Culture of the school ...
We have discipline problems. The students randomly mill around in the hallways, don't go to class, and don't go to detention. There's no school-wide policy enforced about behavior, and no followthrough for student mis-behavior, unless the teachers do it themselves. Evidently ... and this is complete rumor at this point ... subs coming to the building most dislike doing their time in our quadrant, because the students have the most behavior problems. Other schools have, for example, a staffed detention block after school, with a list of who's supposed to be there, and calls home if they don't show up. Do we? No.
My eventual goal is to get myself into one of the exam schools. The O'Bryant math-and-science school would be the most likely, I expect. It's "low man" on the three-school totem pole, but the students would be a world ahead of the ones here. I consider my time in West Roxbury to be plugging in my hours and sharpening my skills until I'm ready for an exam school. I'm not likely to switch to the suburbs; I can retire after ten years in the BPS, and I'm already a third of the way there. Damn!
|Monday, December 21st, 2009|
|From freshmen to seniors, and then to ... who knows!
Remember four years ago, when I was trying to get some students into the MIT SEED program? http://hauntmeister.livejournal.com/258743.html
One of them got in, and he's kept with it for the last four years. I'm now writing his college recommendation letter; he's one of the top students I've ever met, and he's shooting for the top ... Harvard is on his application list. (It would be nice if Yale were in there, but I won't be disappointed with Harvard. :-)
Four years in one school is nice. The students I first met as freshmen are now starting to look at the end of their senior year, and of high school. Who knows where they will wind up? Some, I'm sure, in jail. Some are already there. Many working honest if unexciting jobs, a few as managers of Dunkin Donuts or a Burger King, and maybe one at Harvard or MIT, and then to change the world. Starting from food stamps and free lunches.

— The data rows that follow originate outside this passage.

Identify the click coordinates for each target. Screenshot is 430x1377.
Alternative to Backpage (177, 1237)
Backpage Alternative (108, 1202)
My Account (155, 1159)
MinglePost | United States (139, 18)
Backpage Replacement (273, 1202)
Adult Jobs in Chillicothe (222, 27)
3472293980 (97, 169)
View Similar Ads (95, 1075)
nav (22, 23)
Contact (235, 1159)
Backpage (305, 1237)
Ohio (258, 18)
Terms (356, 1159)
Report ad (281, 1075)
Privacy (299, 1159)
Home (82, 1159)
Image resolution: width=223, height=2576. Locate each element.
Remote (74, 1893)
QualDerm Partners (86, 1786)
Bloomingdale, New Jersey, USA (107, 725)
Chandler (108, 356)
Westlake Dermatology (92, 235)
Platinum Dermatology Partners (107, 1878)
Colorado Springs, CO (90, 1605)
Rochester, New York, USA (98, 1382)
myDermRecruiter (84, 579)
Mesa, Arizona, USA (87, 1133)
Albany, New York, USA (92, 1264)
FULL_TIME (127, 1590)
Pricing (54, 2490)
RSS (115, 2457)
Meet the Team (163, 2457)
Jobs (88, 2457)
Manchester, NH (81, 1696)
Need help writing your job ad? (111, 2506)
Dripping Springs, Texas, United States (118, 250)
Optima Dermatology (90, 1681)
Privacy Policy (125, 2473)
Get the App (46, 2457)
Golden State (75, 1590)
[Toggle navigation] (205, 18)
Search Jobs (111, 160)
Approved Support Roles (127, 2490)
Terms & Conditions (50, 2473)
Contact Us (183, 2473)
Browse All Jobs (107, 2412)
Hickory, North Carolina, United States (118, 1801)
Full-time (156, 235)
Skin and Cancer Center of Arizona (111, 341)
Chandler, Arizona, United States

If you watched "So you think you can dance?", you would have seen Russell take the prize of "America's favorite dancer". He went through BAA, the Boston Arts Academy, my internship school. I didn't know him, but I know the teachers and classes he would have taken. And he was a street dancer in Roxbury.
It's nice to see that the American public education system can have its share of successes, and on occasion provide talented young people, no matter how rough or impoverished their situation, the opportunity to rise to the level of their true ability.

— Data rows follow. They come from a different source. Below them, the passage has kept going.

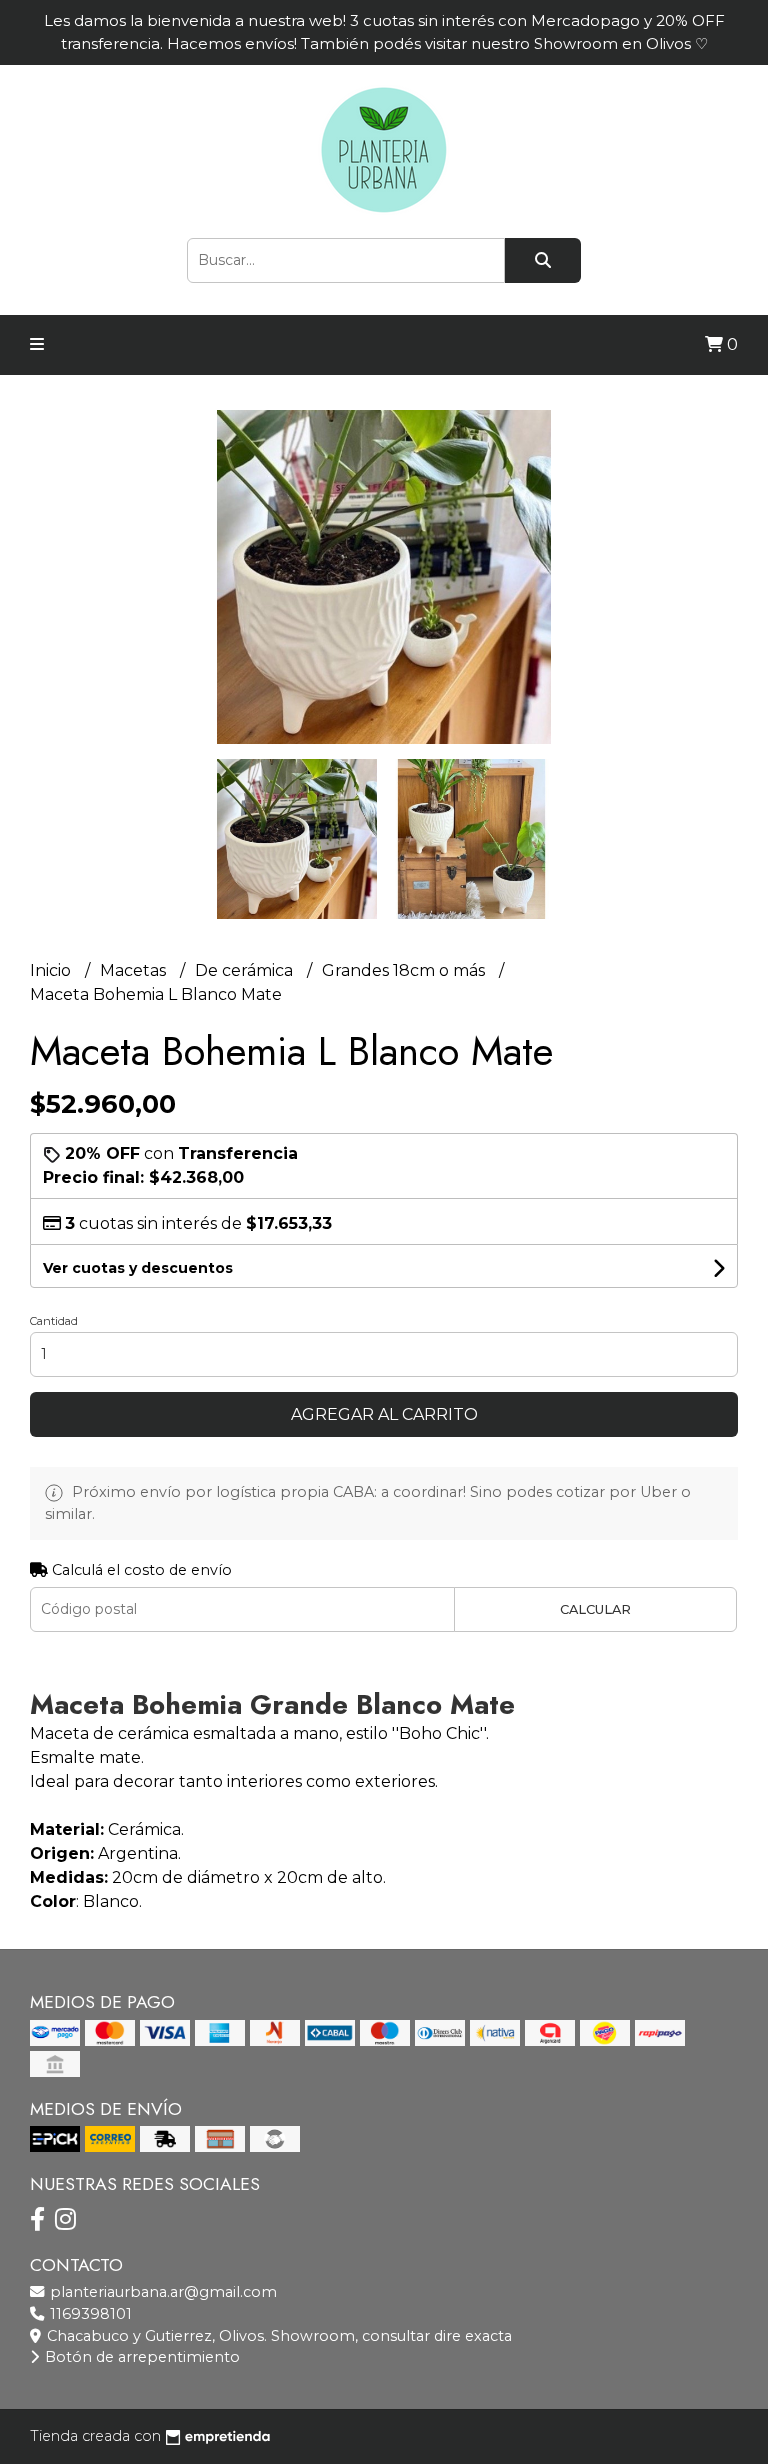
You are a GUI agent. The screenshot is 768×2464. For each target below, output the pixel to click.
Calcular (595, 1609)
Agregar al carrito (384, 1414)
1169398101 (89, 2314)
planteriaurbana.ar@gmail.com (161, 2292)
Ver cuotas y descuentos (138, 1268)
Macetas (135, 970)
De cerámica (246, 970)
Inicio (52, 970)
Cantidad (54, 1321)
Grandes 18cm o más (405, 970)
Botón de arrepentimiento (140, 2357)
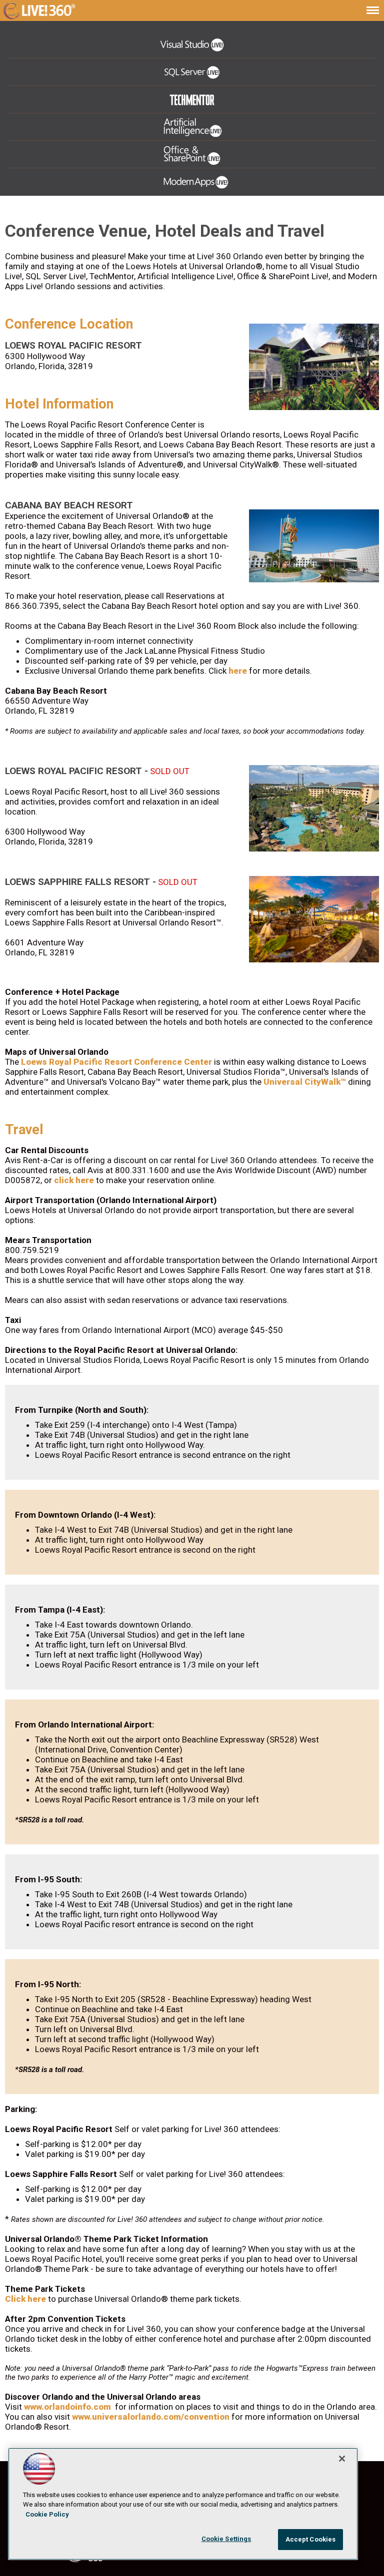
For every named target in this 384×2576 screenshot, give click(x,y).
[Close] (342, 2459)
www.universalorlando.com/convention (151, 2417)
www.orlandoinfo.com (67, 2407)
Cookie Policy (47, 2514)
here (237, 671)
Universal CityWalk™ (305, 1082)
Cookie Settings (227, 2539)
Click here (25, 2299)
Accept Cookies (311, 2539)
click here (74, 1180)
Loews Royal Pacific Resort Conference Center (116, 1062)
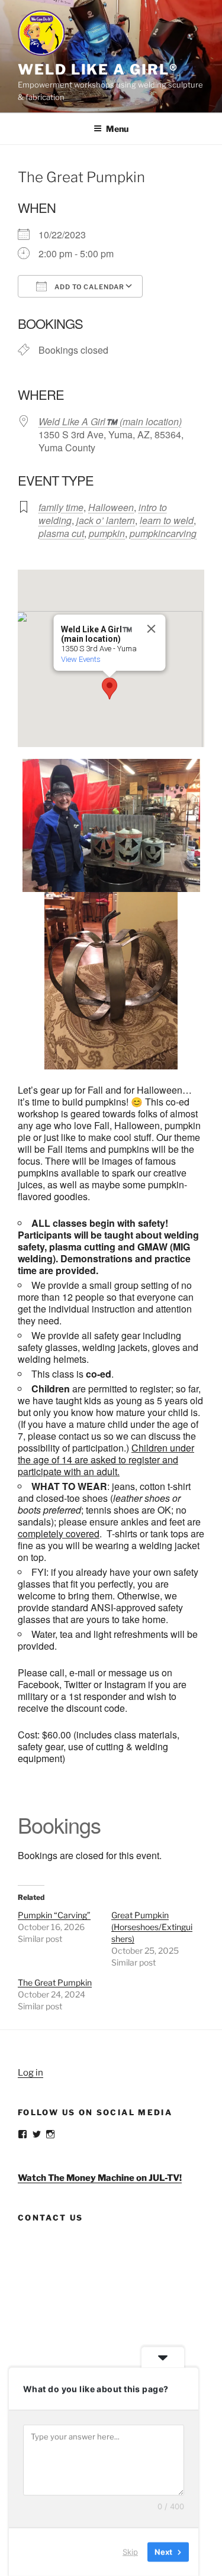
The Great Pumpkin (55, 1982)
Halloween (111, 507)
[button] (109, 688)
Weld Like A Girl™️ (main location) (110, 421)
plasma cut (61, 533)
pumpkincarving (163, 533)
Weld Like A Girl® (98, 69)
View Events (80, 659)
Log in (30, 2072)
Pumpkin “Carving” (54, 1915)
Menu (117, 129)
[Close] (151, 629)
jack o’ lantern (105, 520)
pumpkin (107, 533)
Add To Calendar (88, 287)
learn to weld (167, 520)
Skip (130, 2551)
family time (60, 507)
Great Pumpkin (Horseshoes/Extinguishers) (151, 1927)
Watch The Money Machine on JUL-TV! (100, 2178)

|Monday, December 7th, 2009|
|Counting down to Christmas break...
So we're done with the longest single stretch of school ... now we just hopscotch from one vacation to another until school is over for the summer! This will be a particularly gratifying year for me; the students I first met as freshmen are now graduating. There's so much potential in these young people ... if only it were fully realized instead of being dissipated or disrupted.